A project that would be interesting from this data is how each individual country was affected from the virus. In the previous section, we discussed how countries like the United States and Sweden had different strategies. Also, there are countries with different socio-economic statuses, how did mitigation strategies of first-world countries compare to that of third-world countries? Further researchers can also look into comparing first-world countries with out first-world countries. Similarly, with third world countries. This will highlight what strategies worked early in the pandemic and when we get more recent data, we will really see what mitigation techniques were effective.

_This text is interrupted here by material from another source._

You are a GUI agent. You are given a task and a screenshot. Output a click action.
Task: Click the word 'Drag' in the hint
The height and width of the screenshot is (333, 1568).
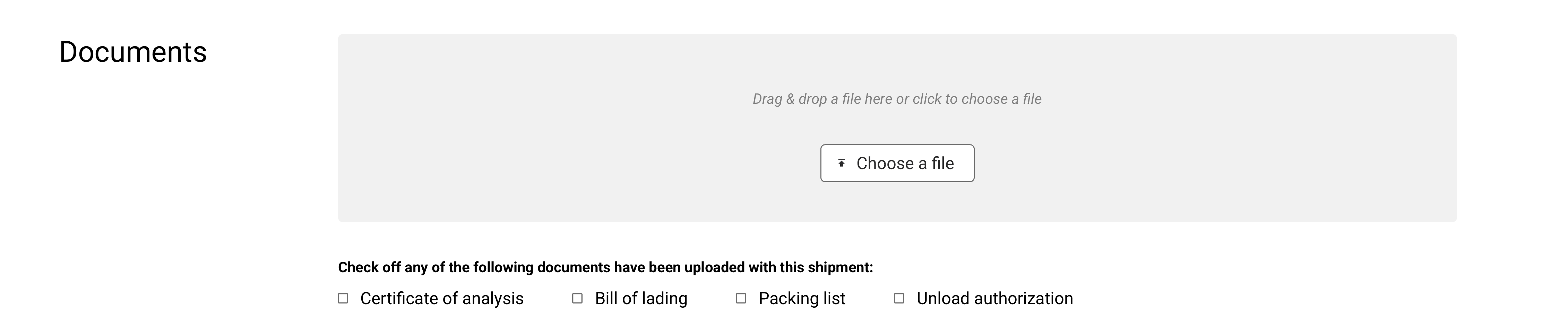coord(767,99)
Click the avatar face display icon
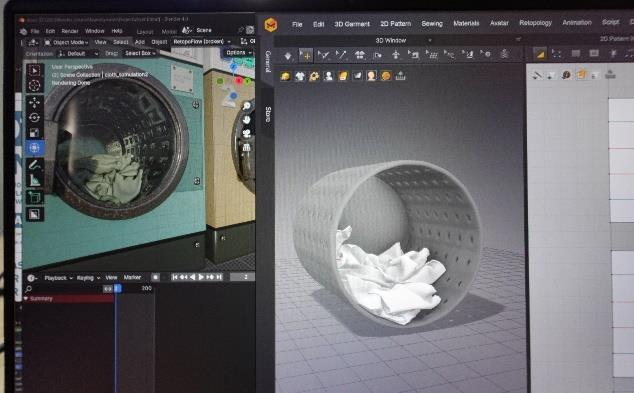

We can see the two time series we examine throughout the analysis react completely different in each forecasting technique. For example, we see the exponential smoothing model works better than the ARIMA for the Confirmed Cases and the ARIMA performed better than the ETS model for the Fatalities time series. This may have something to do with all the dependent variables not seen in our data (individual patient’s medical history, hospital’s ability, etc.). We can also see there is no linear relationship between time and number of daily world-wide cases. We also see that Doornik, Jurgen, and Castle’s use of the additive Holt-Winters’ method could have been improved by using the damped and multiplicative method. All this being said, none of the models shown above performs at such a high level that it would successfully forecast the daily world-wide confirmed cases nor fatalities. This is just another topic we need to improve our understanding of the virus to get back to normal life.

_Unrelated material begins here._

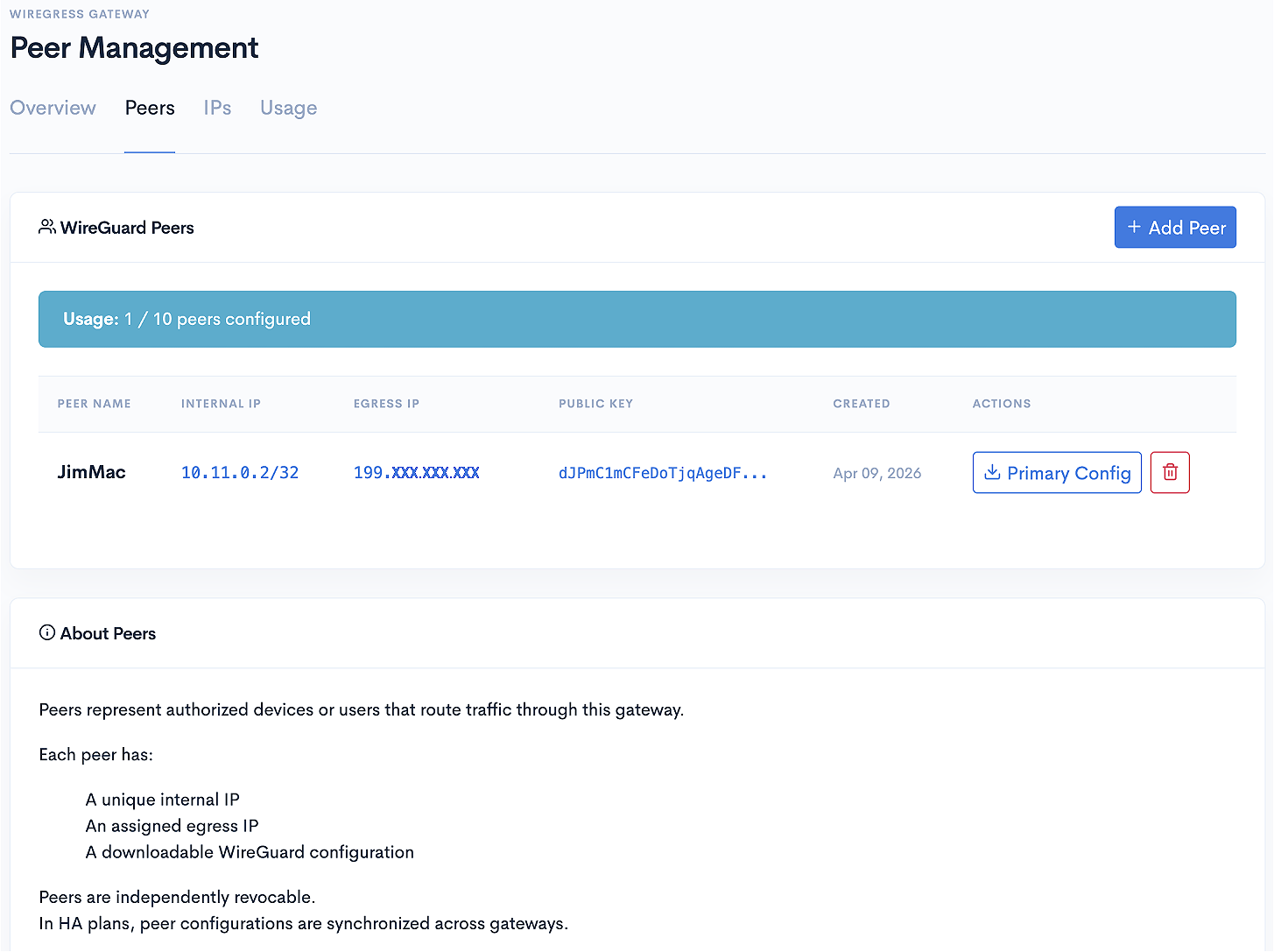Viewport: 1274px width, 952px height.
Task: Click the trash icon to delete JimMac peer
Action: point(1170,472)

Naumov, A.V et al. “Baseline Accuracies of Forecasting COVID-19 Cases in Russian Regions on a Year in Retrospect Using Basic Statistical and Machine Learning Methods.” Procedia computer science 193 (2021): 276–284. Web.
Doornik, Jurgen A, Jennifer L Castle, and David F Hendry. “Modeling and Forecasting the COVID‐19 Pandemic Time‐series Data.” Social science quarterly 102.5 (2021): 2070–2087. Web.